Following the instructions with the drug
When most of us get a prescription medication, we only keep the pill bottle that tells us the medication name and how often to take it, tossing the information sheets or print-outs that come with it. Consider hanging on to that information if there's a chance you wont use all the medication. Those information sheets typically include disposal instructions. Some might say to flush the medication. Some might say to toss it in the trash. Some products, such as inhalers, may have special procedures.
Don't flush medications or put them down the drain unless there are specific instructions with the medication telling you to do so.
This is the most common disposal method people think of, but it's usually not the right one. Waste water from toilets, sinks, washing machines, etc. in the municipal system is released back into the environment, either sprayed on fields or allowed to drain into our waterways. If you flush a medication, it will end up in our water system. If you aren't connected to a municipal waste system, that medication goes to your septic tank where is can then drain into your backyard. If you are the only one flushing a few pills, you might think it doesn't matter. But if every home on your street flushes medication, it builds up quickly in the environment.
Disposing in the trash
Almost all medications can be thrown in the household trash, including prescription and over-the-counter (OTC) drugs in pills, liquids, drops, patches, creams, and inhalers. Follow these steps:
- Remove the drugs from their original containers and mix them with something undesirable, such as used coffee grounds, dirt, or cat litter.
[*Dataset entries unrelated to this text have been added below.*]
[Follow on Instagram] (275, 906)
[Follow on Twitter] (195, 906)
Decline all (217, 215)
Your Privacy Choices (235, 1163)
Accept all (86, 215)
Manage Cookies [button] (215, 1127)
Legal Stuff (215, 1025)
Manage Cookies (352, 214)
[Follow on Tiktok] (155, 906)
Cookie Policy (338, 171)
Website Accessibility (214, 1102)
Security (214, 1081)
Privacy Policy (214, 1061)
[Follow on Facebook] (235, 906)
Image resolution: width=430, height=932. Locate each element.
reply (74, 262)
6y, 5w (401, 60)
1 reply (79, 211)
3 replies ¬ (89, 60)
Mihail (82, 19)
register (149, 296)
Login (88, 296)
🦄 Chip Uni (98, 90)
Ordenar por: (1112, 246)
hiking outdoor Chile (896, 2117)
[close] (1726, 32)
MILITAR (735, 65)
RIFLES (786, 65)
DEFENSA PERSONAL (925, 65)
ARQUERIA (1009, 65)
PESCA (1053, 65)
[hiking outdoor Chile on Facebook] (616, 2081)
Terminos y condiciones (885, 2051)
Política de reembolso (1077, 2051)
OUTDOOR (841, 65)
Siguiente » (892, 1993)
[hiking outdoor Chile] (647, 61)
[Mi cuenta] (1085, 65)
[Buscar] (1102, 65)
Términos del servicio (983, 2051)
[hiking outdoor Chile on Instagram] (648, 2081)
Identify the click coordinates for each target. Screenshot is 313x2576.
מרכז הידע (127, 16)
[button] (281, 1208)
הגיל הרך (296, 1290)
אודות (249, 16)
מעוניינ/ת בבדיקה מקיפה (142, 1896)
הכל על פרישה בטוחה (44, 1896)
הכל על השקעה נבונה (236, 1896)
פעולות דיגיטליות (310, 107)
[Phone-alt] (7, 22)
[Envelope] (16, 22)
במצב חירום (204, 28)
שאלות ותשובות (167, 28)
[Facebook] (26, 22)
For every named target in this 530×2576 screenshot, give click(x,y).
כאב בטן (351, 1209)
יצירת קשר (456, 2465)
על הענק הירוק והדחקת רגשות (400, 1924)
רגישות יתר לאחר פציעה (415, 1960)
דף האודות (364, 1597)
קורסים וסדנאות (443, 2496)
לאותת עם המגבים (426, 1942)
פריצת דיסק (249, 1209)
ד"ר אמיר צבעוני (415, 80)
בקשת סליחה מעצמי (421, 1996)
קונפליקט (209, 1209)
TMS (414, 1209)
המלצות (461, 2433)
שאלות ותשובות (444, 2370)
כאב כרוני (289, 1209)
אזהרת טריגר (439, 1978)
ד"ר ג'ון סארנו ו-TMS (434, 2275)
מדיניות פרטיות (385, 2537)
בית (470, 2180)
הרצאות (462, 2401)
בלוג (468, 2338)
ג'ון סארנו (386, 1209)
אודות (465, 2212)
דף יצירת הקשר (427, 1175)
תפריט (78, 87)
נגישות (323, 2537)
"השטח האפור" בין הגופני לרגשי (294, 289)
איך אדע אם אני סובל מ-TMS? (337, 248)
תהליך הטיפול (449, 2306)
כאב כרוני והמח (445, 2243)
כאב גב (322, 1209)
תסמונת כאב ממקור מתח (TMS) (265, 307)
It can make it less appealing to children and pets and help conceal it from someone who might go through the trash.
- Put the mixture in something you can close (a storage bag, empty can, or other container) to prevent the drug from leaking or spilling out.
- Throw the container in the trash.
- Scratch out all your personal information on the empty medicine packaging to protect your identity and privacy.
- Throw the packaging away.
- If you have a question about your medicine, ask your health care provider or pharmacist.
Local take-back programs
Use any program allowing you to bring unused medications to central locations for proper disposal. Call local law enforcement agencies to find out if they sponsor medicine take-back programs in the community. Get in touch with your city or county government's household trash and recycling services to find out what disposal options and guidelines are available in your area.
Collection bins or mail back programs
Transfer any unused medicine to a collector registered with the Drug Enforcement Administration (DEA). These authorized sites may include retail, hospital, or clinic pharmacies as well as law enforcement agencies. Some offer collection boxes and/or mail back programs.
Returning to your pharmacy or hospital
Returning your prescription medications may be an option, but most facilities will not allow it. Check first. There are very specific federal guidelines for disposing of medications, especially narcotics, and most facilities do not want to take the legal liability of accepting medications from the community.
Prescription Drug Take Back Day
The National Prescription Drug Take Back Day aims to provide a safe, convenient, and responsible means of disposing of prescription drugs, while also educating the general public about the potential for abuse of medications.
The next DEA Prescription Drug Take Back Day is October 26, 2019.